--- GOAL OF THE EXERCISE ---
Copy the listing exactly, leaving out every picture.
== == ==
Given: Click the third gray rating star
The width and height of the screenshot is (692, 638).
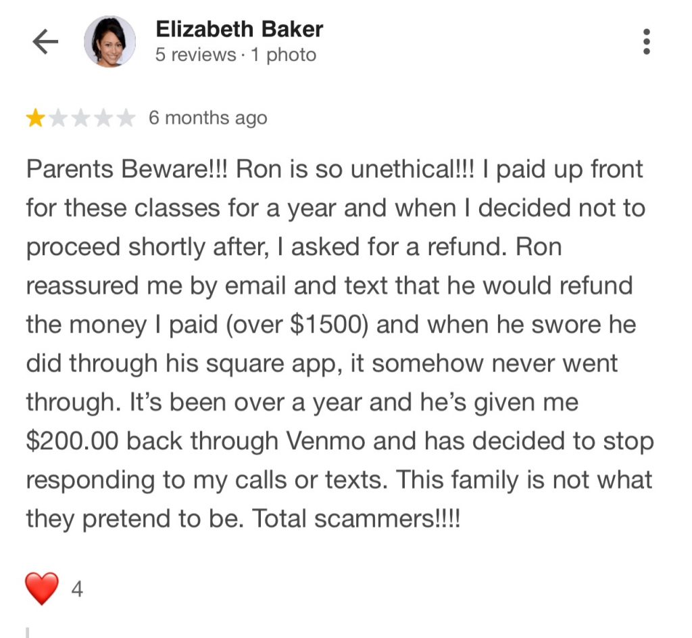Looking at the screenshot, I should [x=82, y=119].
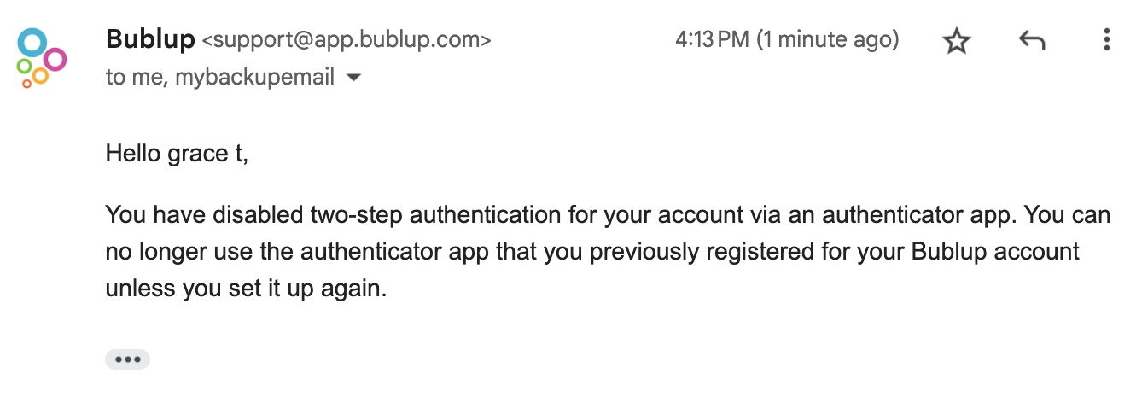Show trimmed content with the ellipsis button
This screenshot has width=1142, height=403.
[x=127, y=359]
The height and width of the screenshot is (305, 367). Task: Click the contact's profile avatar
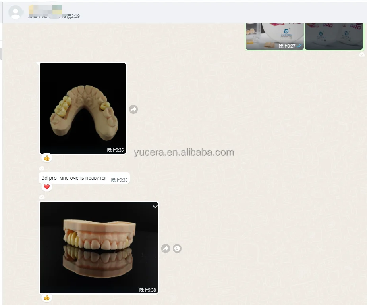click(16, 12)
== == ==
--- SOLVED PROBLEM ---
Given: Click the third gray rating star
The width and height of the screenshot is (692, 638).
Looking at the screenshot, I should [x=82, y=119].
Show trimmed content with the ellipsis button
This screenshot has width=1142, height=403.
[x=127, y=359]
The height and width of the screenshot is (305, 367). Task: Click the contact's profile avatar
click(16, 12)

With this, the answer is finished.